[Screen grounding entries]
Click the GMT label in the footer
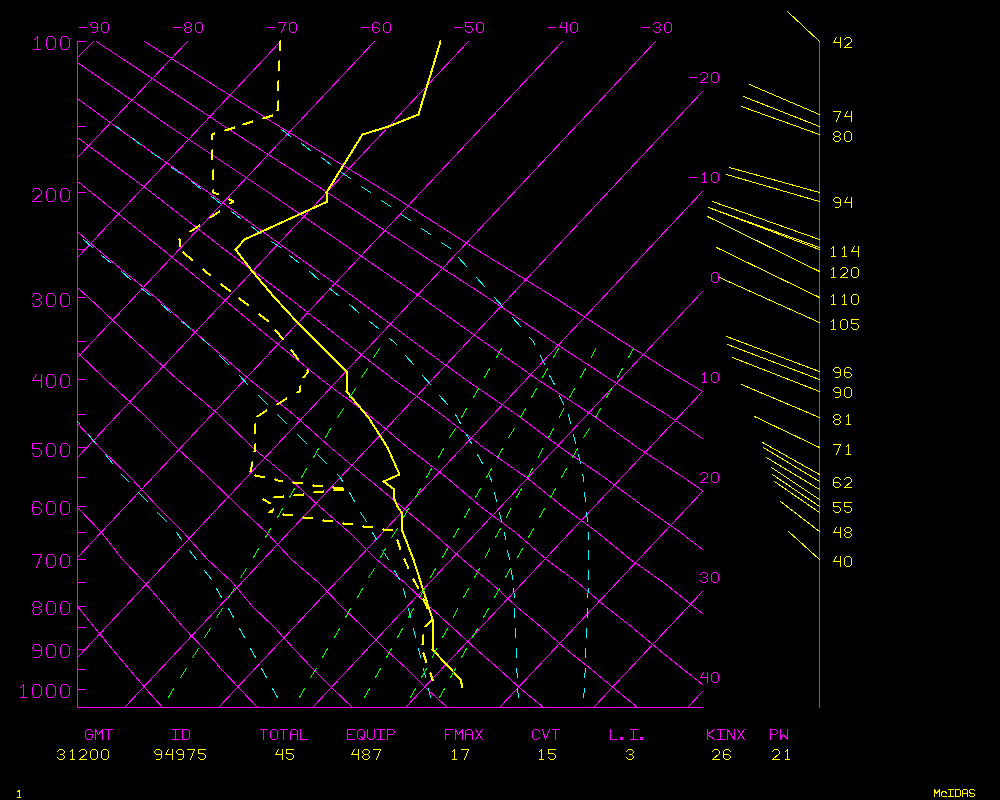1000x800 pixels. [98, 735]
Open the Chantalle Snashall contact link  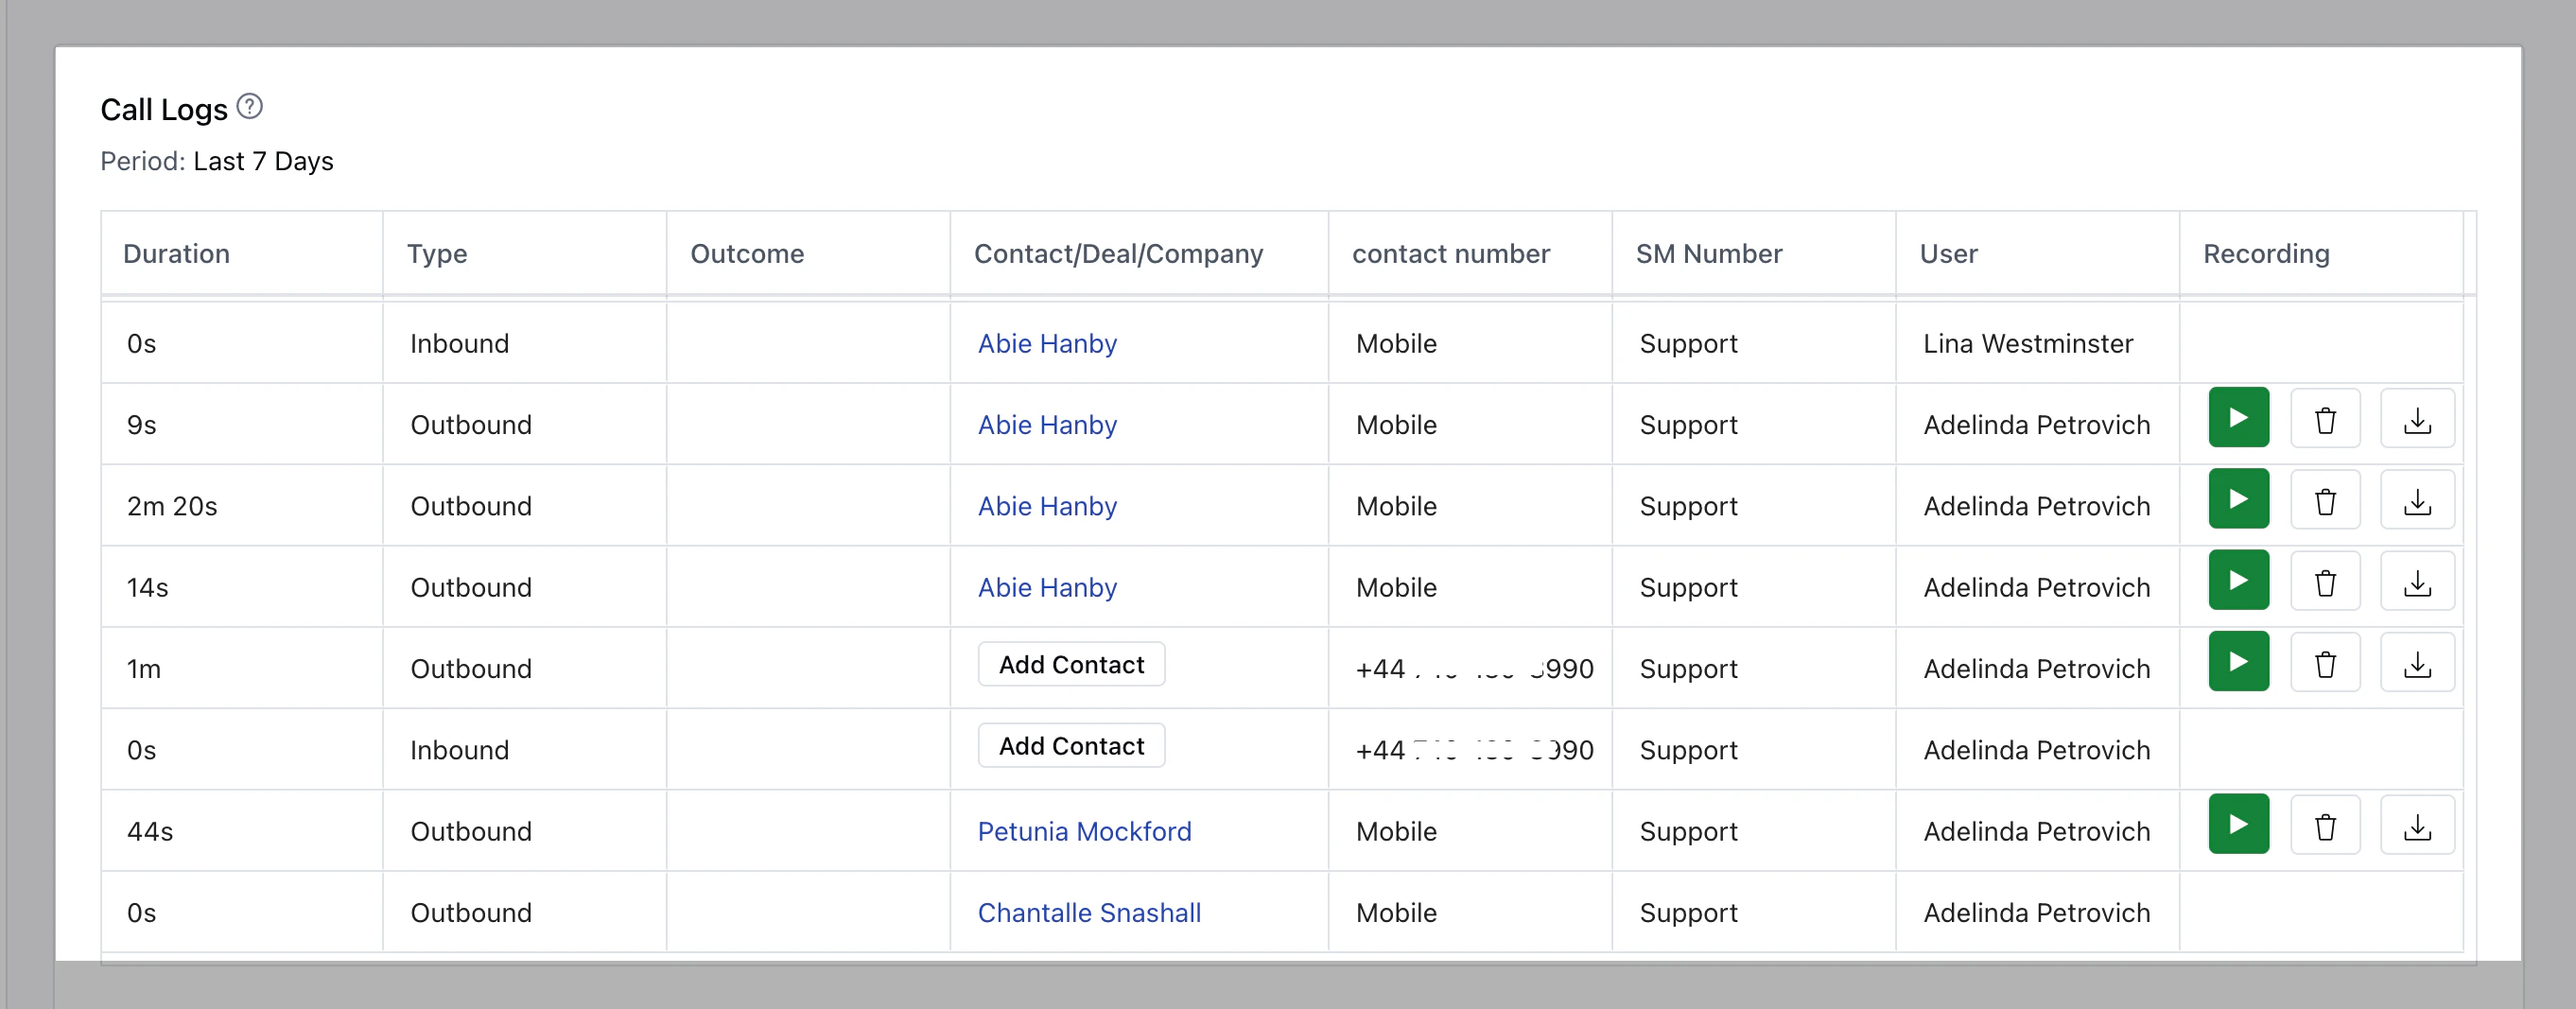1089,912
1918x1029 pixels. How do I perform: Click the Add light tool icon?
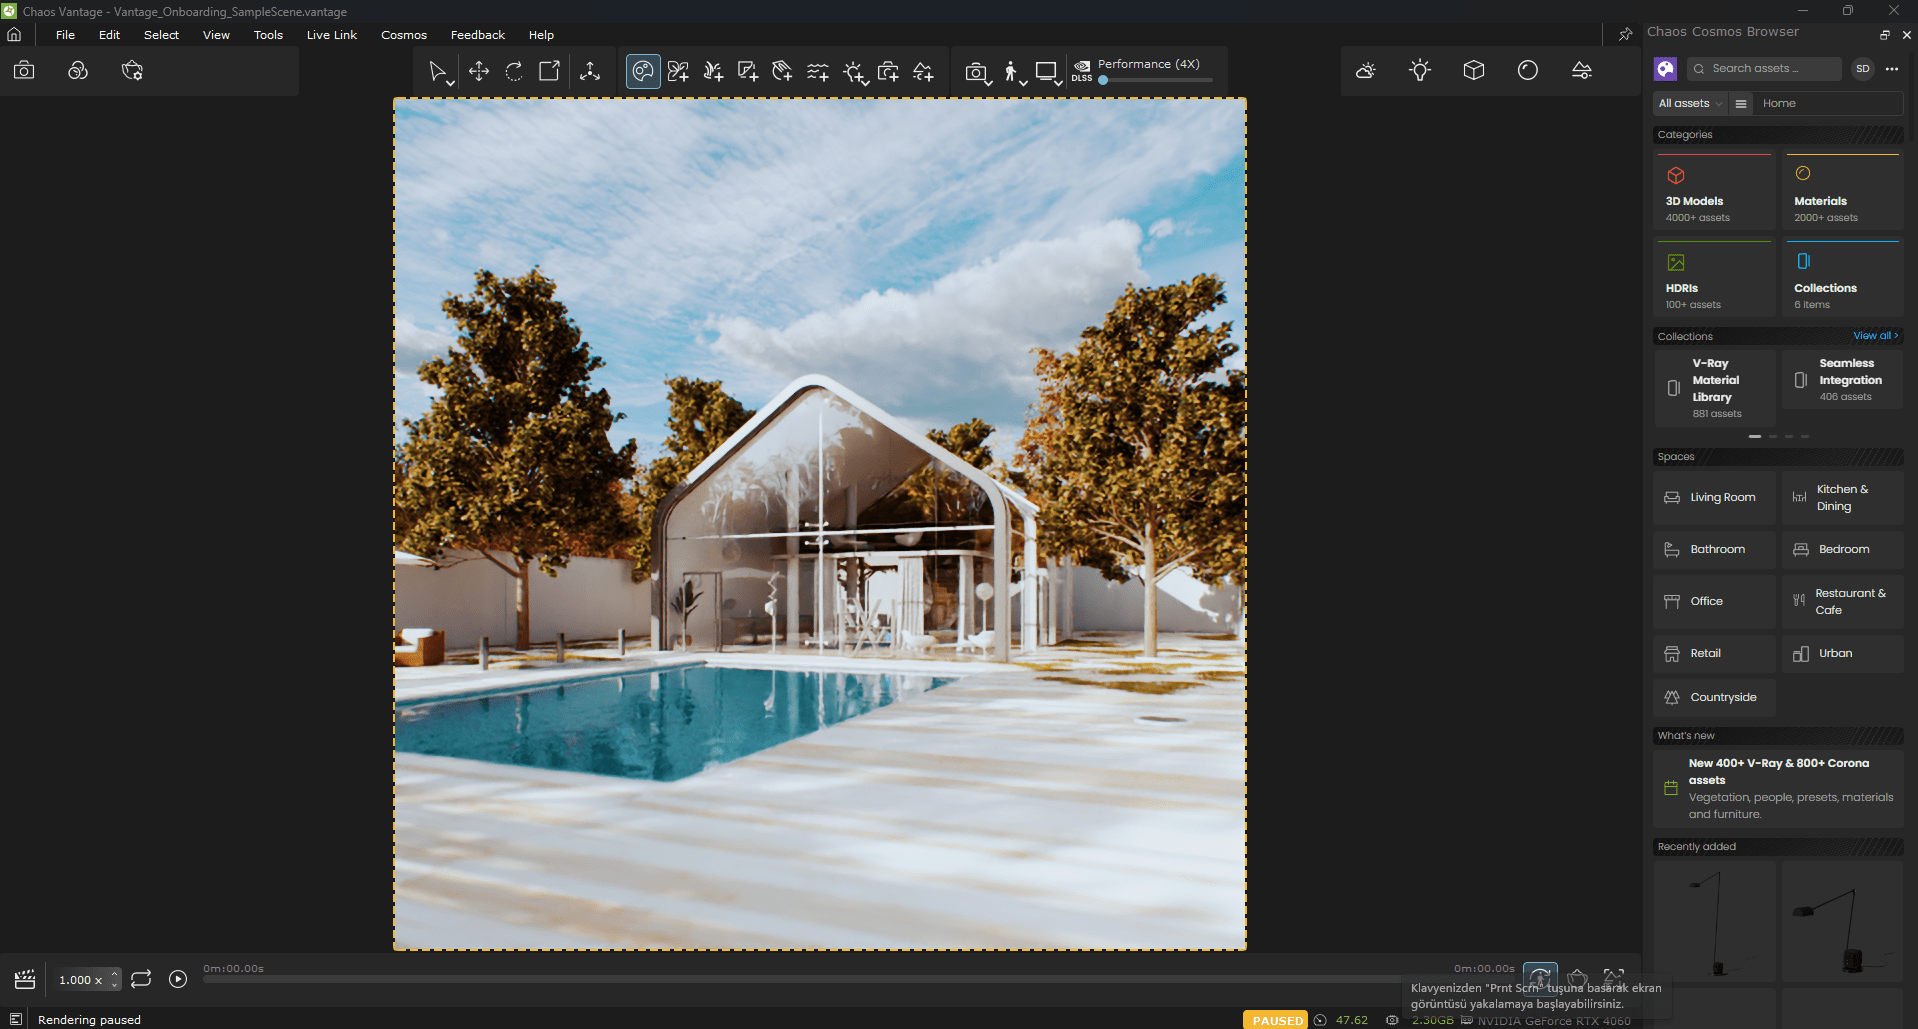(x=854, y=71)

DIRECTION ->
Quote the entries above from the line containing "1918x1029 pixels. How" through the end of the entries, leaving out the pictures.

RESPONSE TO THE TASK ->
1918x1029 pixels. How do I perform: Click the Add light tool icon?
(x=854, y=71)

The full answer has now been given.